All of them had problems, but the Lion Salt Works looked like a shipwreck beached in the Cheshire plains – a rambling range of cheaply built wooden sheds in various states of
decay, but with an important story to tell.
 
The Lion Salt Works is one of only three remaining open-pan sites in the world and a scheduled ancient monument. It didn’t win any money on Restoration, but fast forward a few years and here it is, sensitively conserved as a museum attraction thanks to the Heritage Lottery Fund and the local authority.

Salt production had been a major local industry since the mid-18th century, and this works was opened beside the Trent and Mersey Canal in 1894 by the Thompson family, who ran it until production ended in 1986.

The name is derived from the Lion pub, in whose yard it was built. Naturally-occurring underground brine was boiled in huge pans to produce salt crystals. As export markets closed, the profits from salt production declined, so the family opened the site as a working attraction until it closed.

A trust was formed in 1983 to save it. The turning point was its purchase by the now defunct Vale Royal Borough Council. Let’s raise a glass to a local authority with the vision to intervene and the bravery to take on such a project. Its successor – Chester and Cheshire West Council – was equally bold to proceed with the scheme in the teeth of the recession in 2009.
 
The biggest achievement has been to preserve the site while retaining its authenticity.
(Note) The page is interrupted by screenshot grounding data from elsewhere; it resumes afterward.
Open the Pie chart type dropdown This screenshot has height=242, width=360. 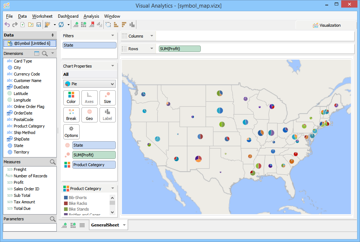click(89, 84)
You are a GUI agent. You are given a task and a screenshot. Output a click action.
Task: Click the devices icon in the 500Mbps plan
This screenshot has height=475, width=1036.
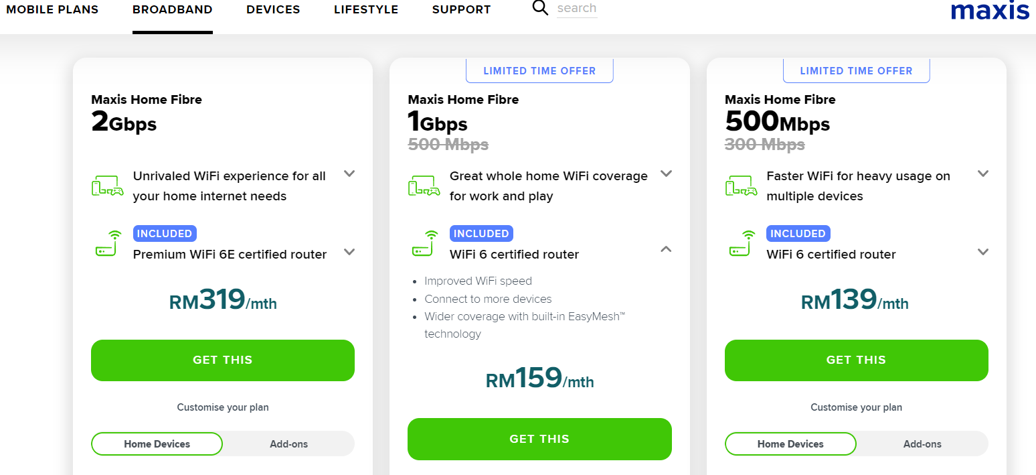coord(741,186)
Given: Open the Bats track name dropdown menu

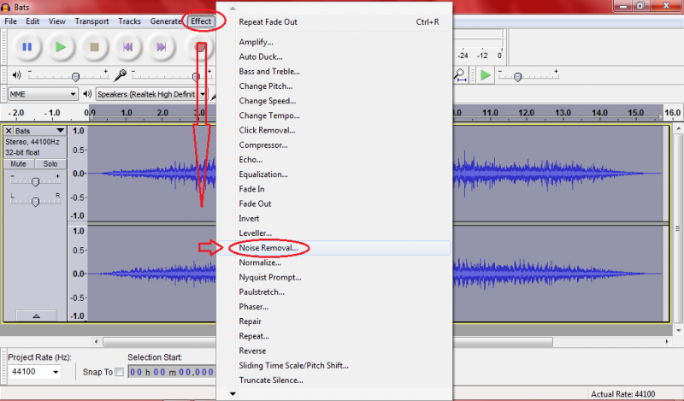Looking at the screenshot, I should (60, 131).
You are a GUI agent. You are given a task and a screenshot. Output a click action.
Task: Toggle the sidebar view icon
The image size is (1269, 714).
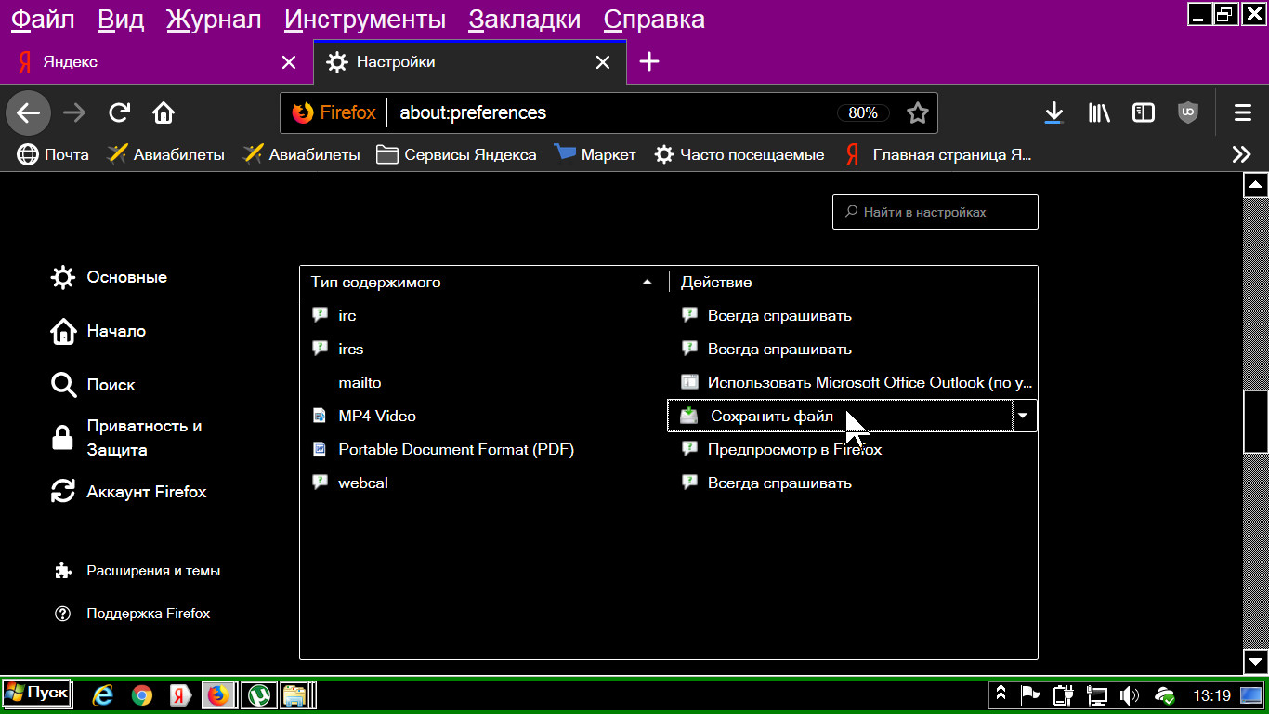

It has been rebuilt using original materials, adding to the feeling of a place arrested at the time of its closure. The museum gives a good impression of what it would have been like to do tough physical labour in an unsophisticated environment with fluctuating temperatures.

The building complex is an example of form following function, with a healthy dose of Heath Robinson adaptation and no aesthetic flourishes. When the walls leaned, the Thompsons shored them up with old metal railway tracks.

The tour of the pans and working areas follows a route that explains the simple process of salt making. The story is helped by oral history listening posts, steam rising from the huge pan and an imaginative audiovisual show. More abstract than recreation, the show portrays a typical working day with a poetic narrative and simple, folk-based score.

A successful recreation

The Lion Salt Works has an excellent archive and makes good use of stunning photographs and oral history. A large gallery uses a range of reconstructed scenes, with models showing the jobs done in the works, such as cutting, boiling and packing. Most of the duties were done by men on piecework. The warm conditions meant they worked bare-chested, though moustaches seemed to be a popular choice.
 
There is also space to examine current debates about the use of salt, including added salt in food. This section closes with a view onto the canal and the “flashes” of water created by salt extraction.

As a result, the area is prone to subsidence, and the mine opposite the works collapsed to form a large lake and woodland, now a nature reserve with abundant buddleia, birds and butterflies.
 
The more formal museum element is housed in the former Lion pub and tells the story of the Cheshire salt industry and the works. It is functional yet lively, with great imagery and well-scripted audiovisuals.
 
The reconstructed pub and office look too clean though, displaying qualities that Victorian art critic John Ruskin termed “fatal newness”. If you have a photograph of the office showing its walls were match-boarded and the fireplace had a black-leaded stone lintel, then use those materials, not MDF and stain.
 
The pub is used as an educational space and features one of my favourite objects in the venue – a model ship made by dipping string in salt brine.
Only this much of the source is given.